WASHINGTON (AP) — More than one-third of the total delegates available in both the Republican and Democratic presidential primaries will be awarded on Super Tuesday, when 16 states and one U.S. territory hold presidential nominating contests.
On the Republican side, 854 of 2,429 will be at stake on Super Tuesday, which is traditionally the biggest day on the presidential primary calendar when it comes to the number of states holding presidential primaries and caucuses, as well as the number of delegates in play. Democrats will award 1,420 delegates, also more than one-third of those at stake in all. Nobody will lock up the nomination on Super Tuesday, but each party’s frontrunner can get pretty close.
Former President Donald Trump, who has won every presidential contest in which he’s appeared on the ballot and earned 122 delegates, needs 971 more to hit his “magic number” of 1,215. Once he receives that many, he’ll have won a majority of available delegates to the Republican convention this summer and will be considered the party’s presumptive nominee.

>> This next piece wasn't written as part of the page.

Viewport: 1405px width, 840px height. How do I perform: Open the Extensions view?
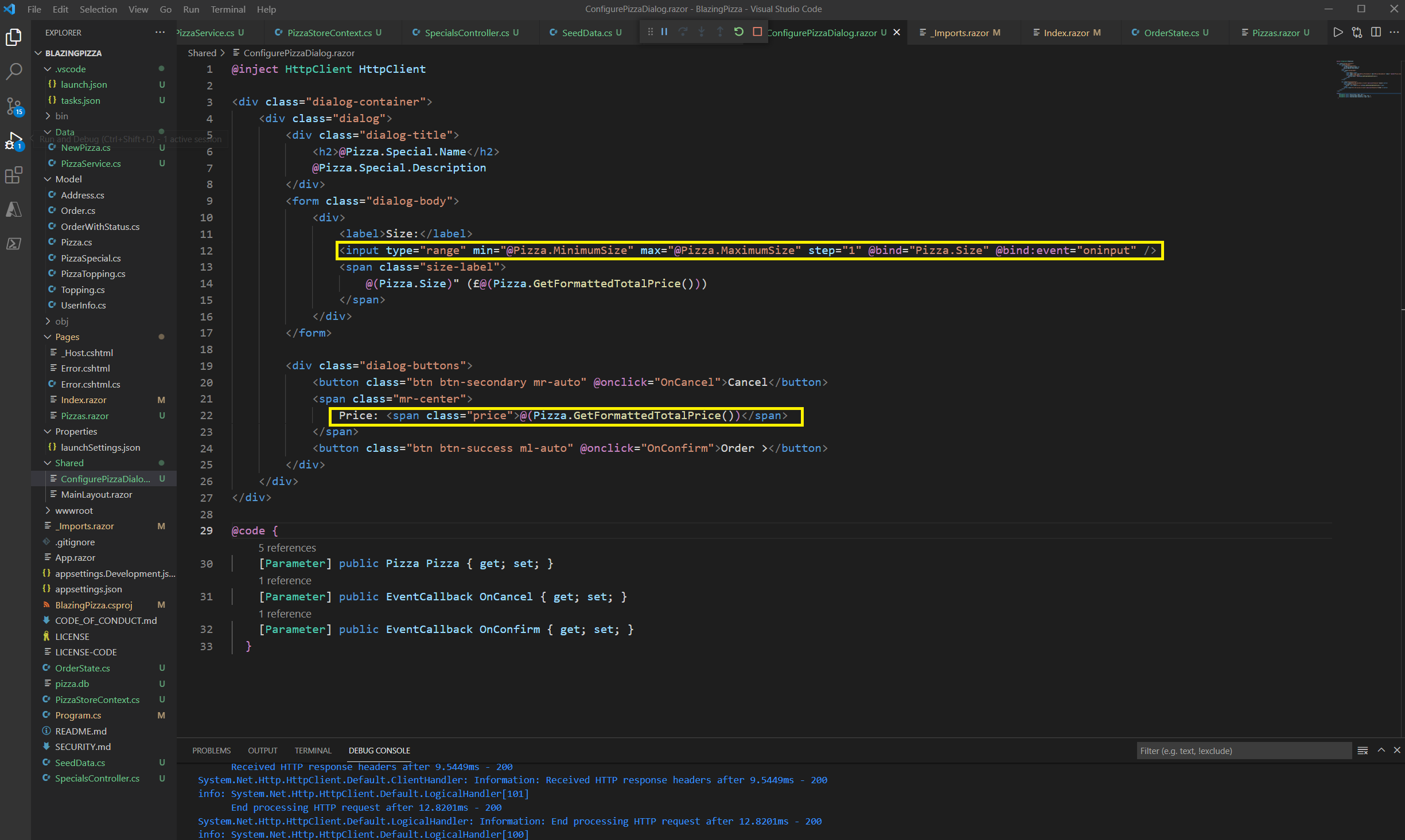point(14,175)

The earliest Trump can hit that number is March 12. Trump currently has 244 delegates after additional wins over the weekend in Michigan, Missouri and Idaho. Though former U.N. Ambassador Nikki Haley, the last major candidate on the Republican side, won all 19 delegates in the District of Columbia’s primary, Trump could clinch the nomination by winning about 90% of the remaining delegates at stake from now through March 12.